* Problem statement: Please transcribe the lines between the one holding "The height and width of the screenshot is (720, 1280)." and the one holding "In order to click on od-date-field: 20-06-2018", inclusive, without changing a character.

* Data for processing:
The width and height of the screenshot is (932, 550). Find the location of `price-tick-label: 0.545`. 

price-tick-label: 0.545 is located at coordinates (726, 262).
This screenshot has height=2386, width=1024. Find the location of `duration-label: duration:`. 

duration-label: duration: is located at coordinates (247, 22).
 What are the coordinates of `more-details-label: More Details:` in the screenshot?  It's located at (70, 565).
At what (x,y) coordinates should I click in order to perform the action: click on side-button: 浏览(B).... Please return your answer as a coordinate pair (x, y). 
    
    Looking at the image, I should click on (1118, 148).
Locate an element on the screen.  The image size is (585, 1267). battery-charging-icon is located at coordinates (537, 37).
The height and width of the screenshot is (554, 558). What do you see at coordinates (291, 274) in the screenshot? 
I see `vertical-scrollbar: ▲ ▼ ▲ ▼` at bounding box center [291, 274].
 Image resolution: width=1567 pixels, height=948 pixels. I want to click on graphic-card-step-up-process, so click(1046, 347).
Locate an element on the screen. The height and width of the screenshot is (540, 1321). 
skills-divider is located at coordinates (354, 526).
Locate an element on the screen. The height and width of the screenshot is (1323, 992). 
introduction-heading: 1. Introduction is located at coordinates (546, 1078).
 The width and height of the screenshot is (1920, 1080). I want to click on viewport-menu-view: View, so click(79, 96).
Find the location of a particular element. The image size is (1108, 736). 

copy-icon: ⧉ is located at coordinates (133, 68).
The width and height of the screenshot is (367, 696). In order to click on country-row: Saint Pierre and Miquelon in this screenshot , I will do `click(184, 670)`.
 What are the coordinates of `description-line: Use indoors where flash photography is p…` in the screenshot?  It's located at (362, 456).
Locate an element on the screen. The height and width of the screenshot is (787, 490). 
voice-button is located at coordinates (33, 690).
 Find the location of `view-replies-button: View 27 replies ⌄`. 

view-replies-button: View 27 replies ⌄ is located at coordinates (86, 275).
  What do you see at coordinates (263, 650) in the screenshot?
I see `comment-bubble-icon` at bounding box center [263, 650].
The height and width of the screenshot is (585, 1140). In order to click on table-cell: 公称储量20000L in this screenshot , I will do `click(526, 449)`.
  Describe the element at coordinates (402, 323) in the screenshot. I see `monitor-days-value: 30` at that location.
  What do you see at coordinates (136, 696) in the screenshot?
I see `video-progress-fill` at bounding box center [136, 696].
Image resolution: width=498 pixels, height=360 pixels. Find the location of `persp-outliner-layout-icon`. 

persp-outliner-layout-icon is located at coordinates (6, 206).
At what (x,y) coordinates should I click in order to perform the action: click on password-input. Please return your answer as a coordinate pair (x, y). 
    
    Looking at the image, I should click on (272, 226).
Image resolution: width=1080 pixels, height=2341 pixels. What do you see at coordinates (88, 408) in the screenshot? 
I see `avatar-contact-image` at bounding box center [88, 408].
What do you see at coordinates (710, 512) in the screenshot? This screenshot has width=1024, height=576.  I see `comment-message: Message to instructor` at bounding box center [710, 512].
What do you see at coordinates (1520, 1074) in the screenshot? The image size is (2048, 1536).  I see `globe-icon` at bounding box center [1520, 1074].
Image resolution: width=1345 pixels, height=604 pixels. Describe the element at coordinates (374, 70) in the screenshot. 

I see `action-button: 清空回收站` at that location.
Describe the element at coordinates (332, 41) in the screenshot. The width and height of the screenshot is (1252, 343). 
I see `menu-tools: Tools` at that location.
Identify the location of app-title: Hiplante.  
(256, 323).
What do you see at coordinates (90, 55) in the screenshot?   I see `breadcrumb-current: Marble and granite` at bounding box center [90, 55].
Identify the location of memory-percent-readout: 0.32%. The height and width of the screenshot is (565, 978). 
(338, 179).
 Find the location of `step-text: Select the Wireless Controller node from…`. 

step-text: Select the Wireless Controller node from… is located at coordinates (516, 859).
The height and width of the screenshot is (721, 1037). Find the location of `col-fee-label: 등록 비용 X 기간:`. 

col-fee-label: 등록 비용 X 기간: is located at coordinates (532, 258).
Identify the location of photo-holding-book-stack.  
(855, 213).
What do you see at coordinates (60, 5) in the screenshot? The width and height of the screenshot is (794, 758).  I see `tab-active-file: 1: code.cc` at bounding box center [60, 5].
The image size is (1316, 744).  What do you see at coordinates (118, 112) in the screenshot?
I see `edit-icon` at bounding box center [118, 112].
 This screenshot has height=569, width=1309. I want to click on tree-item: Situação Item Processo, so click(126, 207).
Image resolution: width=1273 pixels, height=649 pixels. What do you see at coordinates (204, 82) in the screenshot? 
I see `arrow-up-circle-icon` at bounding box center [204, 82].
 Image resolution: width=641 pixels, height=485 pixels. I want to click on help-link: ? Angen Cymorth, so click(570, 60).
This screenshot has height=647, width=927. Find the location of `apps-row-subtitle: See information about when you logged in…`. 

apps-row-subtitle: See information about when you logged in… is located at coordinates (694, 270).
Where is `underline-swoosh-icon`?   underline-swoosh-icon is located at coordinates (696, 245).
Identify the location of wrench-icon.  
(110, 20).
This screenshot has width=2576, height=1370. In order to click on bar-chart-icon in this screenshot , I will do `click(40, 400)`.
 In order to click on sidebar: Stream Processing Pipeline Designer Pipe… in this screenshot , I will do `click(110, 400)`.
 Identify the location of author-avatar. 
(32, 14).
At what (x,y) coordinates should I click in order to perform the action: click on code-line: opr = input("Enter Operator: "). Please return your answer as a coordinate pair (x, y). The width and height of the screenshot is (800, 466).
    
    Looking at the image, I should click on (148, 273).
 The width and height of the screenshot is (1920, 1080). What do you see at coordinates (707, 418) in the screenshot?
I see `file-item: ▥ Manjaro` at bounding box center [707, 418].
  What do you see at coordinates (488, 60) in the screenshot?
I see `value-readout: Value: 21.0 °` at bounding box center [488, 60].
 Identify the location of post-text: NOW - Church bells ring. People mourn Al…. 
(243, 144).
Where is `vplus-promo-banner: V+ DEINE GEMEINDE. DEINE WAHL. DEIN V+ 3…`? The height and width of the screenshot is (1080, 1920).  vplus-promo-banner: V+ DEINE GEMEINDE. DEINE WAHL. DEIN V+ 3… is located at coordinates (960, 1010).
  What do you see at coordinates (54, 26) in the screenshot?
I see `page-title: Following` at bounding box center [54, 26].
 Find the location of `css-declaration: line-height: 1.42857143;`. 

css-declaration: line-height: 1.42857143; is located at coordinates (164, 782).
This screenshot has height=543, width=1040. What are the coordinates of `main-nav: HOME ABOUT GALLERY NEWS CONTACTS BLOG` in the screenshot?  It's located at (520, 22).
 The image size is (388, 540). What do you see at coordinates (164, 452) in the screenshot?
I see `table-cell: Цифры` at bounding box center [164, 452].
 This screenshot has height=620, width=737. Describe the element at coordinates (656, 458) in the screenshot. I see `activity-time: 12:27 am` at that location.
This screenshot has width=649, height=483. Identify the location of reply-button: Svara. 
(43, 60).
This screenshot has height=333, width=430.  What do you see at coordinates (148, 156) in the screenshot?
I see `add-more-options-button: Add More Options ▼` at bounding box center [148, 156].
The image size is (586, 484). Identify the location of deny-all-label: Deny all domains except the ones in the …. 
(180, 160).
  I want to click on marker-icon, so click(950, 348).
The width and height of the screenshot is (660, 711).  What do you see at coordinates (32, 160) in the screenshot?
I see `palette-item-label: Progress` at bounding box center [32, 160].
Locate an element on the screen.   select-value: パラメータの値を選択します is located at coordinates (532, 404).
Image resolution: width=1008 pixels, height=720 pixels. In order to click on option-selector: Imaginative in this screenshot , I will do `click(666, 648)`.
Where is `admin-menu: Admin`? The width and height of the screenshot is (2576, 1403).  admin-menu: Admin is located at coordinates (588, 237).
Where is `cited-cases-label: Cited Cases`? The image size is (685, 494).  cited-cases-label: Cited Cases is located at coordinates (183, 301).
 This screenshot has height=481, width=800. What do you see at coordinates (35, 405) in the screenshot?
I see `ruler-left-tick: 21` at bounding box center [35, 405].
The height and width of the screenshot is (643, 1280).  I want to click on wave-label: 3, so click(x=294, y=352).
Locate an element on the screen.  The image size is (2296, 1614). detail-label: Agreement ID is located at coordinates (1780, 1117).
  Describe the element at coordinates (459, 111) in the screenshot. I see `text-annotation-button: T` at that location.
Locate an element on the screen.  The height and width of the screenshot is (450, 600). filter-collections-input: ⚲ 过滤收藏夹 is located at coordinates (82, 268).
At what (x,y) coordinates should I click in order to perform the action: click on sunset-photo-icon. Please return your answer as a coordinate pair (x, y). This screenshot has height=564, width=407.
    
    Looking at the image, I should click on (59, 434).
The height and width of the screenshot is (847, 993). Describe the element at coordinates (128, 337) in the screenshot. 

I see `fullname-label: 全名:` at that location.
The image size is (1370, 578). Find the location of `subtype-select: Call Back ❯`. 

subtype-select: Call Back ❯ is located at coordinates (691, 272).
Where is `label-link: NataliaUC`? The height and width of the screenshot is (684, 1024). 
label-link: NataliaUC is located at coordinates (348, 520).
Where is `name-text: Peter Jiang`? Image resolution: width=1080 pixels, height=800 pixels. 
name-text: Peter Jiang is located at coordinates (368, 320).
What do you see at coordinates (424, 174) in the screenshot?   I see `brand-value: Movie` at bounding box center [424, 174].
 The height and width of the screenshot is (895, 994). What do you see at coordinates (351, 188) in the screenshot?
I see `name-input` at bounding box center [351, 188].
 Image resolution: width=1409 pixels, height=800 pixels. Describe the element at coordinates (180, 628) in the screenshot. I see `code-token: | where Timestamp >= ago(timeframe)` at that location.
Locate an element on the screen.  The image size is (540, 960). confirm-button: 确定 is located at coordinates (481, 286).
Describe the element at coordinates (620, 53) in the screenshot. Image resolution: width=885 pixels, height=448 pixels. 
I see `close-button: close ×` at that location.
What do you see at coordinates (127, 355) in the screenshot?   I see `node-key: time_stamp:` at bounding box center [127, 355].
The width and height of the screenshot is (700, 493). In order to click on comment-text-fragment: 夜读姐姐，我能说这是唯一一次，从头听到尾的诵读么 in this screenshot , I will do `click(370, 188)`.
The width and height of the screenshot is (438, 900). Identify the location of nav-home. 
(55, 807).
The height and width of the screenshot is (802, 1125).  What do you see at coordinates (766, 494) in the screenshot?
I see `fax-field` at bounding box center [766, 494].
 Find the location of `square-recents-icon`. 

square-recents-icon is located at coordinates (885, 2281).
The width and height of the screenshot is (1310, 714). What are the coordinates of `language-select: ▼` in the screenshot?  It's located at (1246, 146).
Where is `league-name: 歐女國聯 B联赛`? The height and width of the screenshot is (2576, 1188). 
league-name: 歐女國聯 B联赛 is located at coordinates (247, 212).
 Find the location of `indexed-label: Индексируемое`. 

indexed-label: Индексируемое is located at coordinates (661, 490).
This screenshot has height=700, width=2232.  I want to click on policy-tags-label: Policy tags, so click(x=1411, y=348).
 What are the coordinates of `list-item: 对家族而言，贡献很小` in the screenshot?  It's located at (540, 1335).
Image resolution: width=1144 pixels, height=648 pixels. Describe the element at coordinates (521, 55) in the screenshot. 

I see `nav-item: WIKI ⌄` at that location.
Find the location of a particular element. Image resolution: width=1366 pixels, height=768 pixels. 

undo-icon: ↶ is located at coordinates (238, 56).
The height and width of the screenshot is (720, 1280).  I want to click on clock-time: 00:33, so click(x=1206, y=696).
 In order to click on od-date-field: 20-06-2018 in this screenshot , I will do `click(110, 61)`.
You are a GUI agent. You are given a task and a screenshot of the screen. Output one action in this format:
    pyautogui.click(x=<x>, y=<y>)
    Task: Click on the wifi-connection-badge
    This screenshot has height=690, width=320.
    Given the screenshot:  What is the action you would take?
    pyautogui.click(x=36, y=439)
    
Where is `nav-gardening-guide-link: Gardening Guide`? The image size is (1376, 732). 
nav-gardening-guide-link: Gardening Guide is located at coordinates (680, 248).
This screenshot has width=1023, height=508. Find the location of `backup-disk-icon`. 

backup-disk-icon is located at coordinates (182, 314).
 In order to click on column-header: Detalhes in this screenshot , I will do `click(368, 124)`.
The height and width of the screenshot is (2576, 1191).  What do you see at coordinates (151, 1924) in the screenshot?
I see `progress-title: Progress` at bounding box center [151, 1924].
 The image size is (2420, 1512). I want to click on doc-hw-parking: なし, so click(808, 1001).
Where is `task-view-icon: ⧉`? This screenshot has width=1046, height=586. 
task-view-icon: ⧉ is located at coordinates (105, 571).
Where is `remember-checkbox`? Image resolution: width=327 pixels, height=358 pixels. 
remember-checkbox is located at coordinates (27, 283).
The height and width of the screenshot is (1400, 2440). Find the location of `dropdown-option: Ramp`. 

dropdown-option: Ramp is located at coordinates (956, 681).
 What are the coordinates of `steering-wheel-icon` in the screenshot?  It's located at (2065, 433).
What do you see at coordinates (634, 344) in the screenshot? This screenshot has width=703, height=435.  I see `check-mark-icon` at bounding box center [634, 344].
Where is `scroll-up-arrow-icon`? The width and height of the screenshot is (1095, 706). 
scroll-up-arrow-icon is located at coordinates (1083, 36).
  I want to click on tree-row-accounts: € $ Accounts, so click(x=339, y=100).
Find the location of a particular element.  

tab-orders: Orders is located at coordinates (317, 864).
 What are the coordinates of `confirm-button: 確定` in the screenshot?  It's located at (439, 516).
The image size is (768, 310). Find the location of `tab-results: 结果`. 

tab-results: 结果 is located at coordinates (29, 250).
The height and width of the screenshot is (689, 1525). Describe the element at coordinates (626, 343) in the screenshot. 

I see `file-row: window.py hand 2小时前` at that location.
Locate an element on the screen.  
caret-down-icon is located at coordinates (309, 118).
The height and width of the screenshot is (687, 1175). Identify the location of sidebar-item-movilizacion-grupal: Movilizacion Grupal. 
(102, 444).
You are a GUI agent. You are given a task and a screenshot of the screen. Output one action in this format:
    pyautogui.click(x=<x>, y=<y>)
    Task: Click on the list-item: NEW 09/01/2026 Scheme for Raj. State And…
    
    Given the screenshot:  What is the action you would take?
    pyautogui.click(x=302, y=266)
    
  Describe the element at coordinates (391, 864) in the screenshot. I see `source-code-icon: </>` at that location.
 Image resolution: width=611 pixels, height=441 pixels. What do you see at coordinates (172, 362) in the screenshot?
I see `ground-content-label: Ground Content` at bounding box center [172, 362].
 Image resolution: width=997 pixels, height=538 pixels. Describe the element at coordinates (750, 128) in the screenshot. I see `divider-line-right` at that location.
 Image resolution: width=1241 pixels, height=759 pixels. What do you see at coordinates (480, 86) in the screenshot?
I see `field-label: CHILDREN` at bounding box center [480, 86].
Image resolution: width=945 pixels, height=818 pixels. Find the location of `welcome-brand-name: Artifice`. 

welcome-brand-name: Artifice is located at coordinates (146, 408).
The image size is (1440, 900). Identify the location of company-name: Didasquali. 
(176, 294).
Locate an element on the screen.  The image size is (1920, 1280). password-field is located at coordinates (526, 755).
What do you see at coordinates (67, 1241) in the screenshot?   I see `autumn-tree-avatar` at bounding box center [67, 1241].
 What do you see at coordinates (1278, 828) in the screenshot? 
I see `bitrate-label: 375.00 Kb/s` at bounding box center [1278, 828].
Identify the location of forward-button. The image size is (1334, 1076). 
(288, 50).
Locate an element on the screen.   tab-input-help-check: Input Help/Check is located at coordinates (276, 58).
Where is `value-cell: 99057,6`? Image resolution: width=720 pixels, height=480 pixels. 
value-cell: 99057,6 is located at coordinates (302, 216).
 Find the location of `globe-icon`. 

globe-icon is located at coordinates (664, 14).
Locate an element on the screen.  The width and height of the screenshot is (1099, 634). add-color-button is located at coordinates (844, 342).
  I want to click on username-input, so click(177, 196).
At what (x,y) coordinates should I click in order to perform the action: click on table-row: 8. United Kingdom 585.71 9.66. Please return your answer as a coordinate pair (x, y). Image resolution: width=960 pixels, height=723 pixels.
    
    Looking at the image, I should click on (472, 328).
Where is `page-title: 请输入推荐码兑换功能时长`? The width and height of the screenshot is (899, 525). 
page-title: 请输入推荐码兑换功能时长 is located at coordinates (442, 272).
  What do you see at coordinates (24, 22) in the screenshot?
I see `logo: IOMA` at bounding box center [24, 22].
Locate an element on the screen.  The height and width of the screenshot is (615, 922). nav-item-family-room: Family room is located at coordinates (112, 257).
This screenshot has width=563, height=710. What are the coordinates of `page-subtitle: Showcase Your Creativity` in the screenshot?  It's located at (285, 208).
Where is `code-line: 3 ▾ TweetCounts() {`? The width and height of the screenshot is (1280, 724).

* Solution:
The height and width of the screenshot is (720, 1280).  I want to click on clock-time: 00:33, so click(x=1206, y=696).
 In order to click on od-date-field: 20-06-2018 in this screenshot , I will do `click(110, 61)`.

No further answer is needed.